Dataset entries
□ □ □ □
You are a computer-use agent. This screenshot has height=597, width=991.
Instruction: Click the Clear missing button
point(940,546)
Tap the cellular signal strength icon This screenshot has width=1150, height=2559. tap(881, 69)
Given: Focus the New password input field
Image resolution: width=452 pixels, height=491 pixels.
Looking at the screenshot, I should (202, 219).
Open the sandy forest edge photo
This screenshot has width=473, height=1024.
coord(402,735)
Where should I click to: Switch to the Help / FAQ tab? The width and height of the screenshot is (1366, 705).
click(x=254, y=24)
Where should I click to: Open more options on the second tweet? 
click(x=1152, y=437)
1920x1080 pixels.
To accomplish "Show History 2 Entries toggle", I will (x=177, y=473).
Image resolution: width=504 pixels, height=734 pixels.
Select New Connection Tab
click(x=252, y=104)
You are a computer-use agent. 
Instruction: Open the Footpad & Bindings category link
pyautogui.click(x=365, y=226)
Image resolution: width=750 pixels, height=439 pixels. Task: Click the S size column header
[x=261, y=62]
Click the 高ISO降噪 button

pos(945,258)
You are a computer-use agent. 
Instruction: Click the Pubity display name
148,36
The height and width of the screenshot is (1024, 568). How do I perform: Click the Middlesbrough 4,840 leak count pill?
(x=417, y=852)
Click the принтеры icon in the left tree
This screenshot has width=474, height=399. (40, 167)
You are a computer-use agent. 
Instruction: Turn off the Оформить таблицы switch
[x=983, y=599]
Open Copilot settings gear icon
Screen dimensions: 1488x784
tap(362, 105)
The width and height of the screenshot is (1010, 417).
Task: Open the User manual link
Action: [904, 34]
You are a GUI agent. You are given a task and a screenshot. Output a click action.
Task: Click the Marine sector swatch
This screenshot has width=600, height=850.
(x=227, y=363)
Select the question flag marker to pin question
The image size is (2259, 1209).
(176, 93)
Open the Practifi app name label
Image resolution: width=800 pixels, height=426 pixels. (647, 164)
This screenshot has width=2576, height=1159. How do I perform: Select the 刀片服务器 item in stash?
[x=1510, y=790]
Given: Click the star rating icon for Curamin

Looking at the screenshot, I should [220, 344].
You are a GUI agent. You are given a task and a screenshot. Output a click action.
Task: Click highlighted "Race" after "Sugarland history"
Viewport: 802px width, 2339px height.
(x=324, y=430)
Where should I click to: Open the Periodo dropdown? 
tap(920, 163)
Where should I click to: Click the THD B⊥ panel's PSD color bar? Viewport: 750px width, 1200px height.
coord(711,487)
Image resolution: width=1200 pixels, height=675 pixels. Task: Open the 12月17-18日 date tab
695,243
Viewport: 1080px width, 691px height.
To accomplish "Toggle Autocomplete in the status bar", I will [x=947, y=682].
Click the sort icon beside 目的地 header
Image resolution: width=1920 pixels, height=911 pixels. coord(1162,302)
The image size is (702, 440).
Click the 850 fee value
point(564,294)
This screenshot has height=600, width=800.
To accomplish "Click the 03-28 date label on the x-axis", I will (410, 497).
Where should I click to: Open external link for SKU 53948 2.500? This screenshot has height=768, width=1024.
□ □ □ □
**Task to complete:** Among the records, find all lines that include the string "will" and return them.

**Answer area:**
To accomplish "Show History 2 Entries toggle", I will (x=177, y=473).
To accomplish "Toggle Autocomplete in the status bar", I will [x=947, y=682].
To accomplish "Click the 03-28 date label on the x-axis", I will (410, 497).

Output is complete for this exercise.